Your task is to return all of the records exactly, minus any images.

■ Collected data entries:
* * * * * * *

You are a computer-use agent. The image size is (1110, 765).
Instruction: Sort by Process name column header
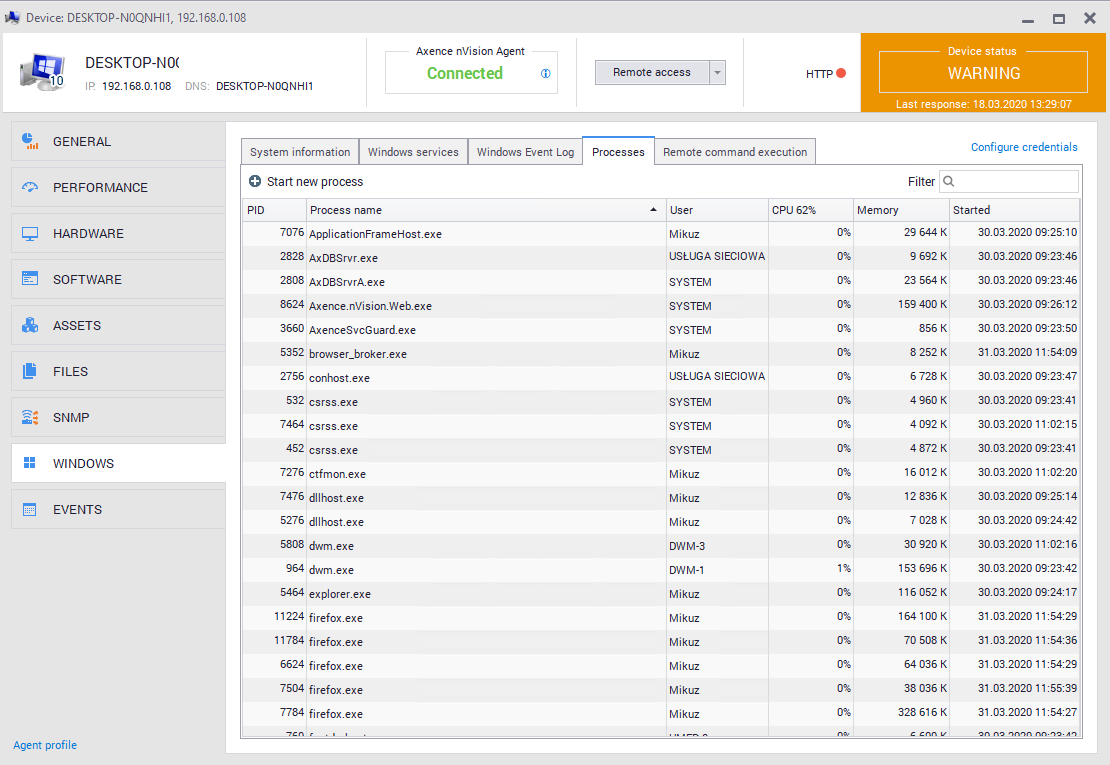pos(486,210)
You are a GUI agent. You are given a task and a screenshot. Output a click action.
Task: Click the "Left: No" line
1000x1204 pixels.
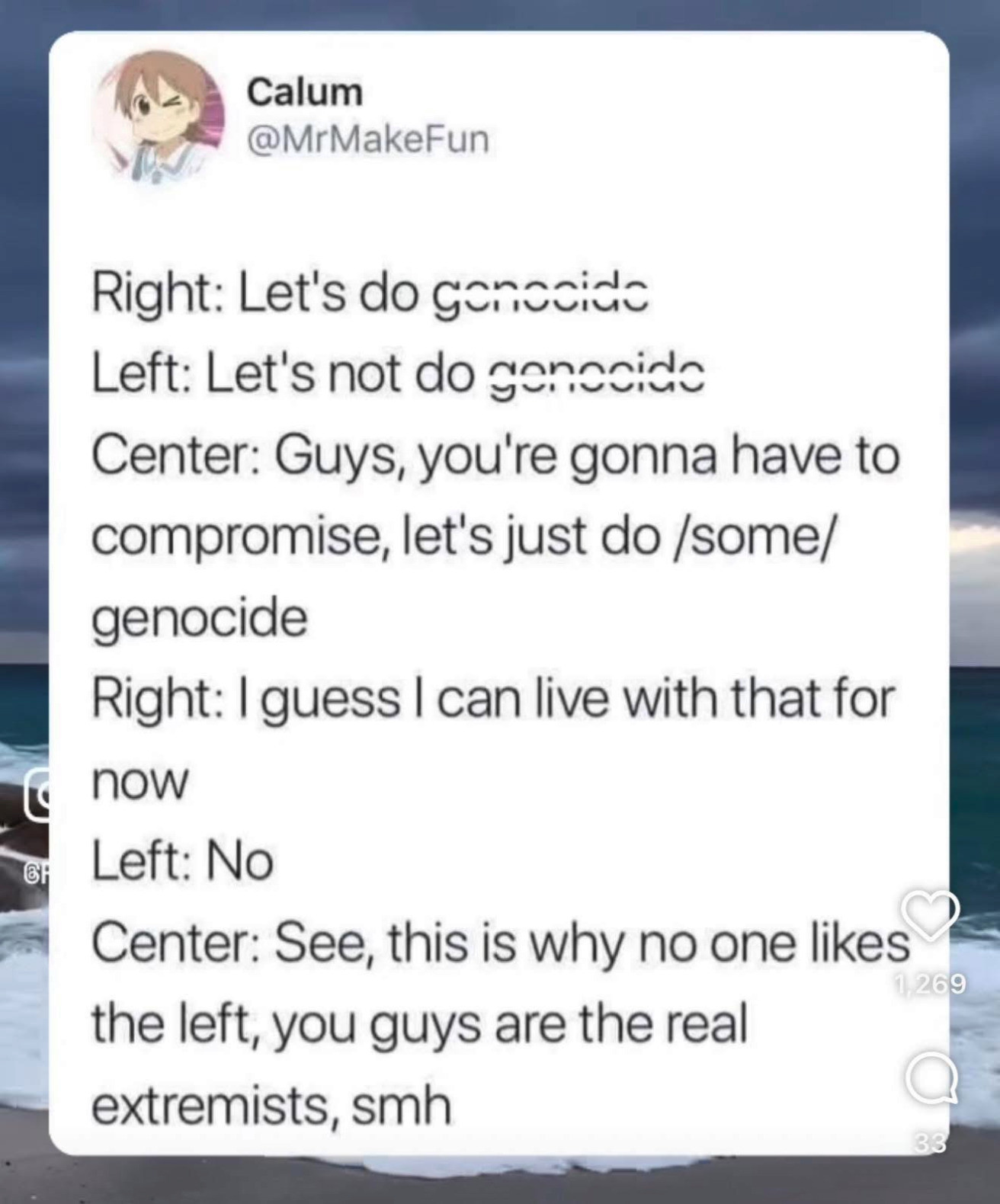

* * * * * * *

■ SOLVED PROBLEM:
You are a computer-use agent. The image size is (1110, 765).
Instruction: Sort by Process name column header
pos(486,210)
You are a GUI agent. You are given a task and a screenshot. Output a click action.
Task: Click the "Left: No" line
1000x1204 pixels.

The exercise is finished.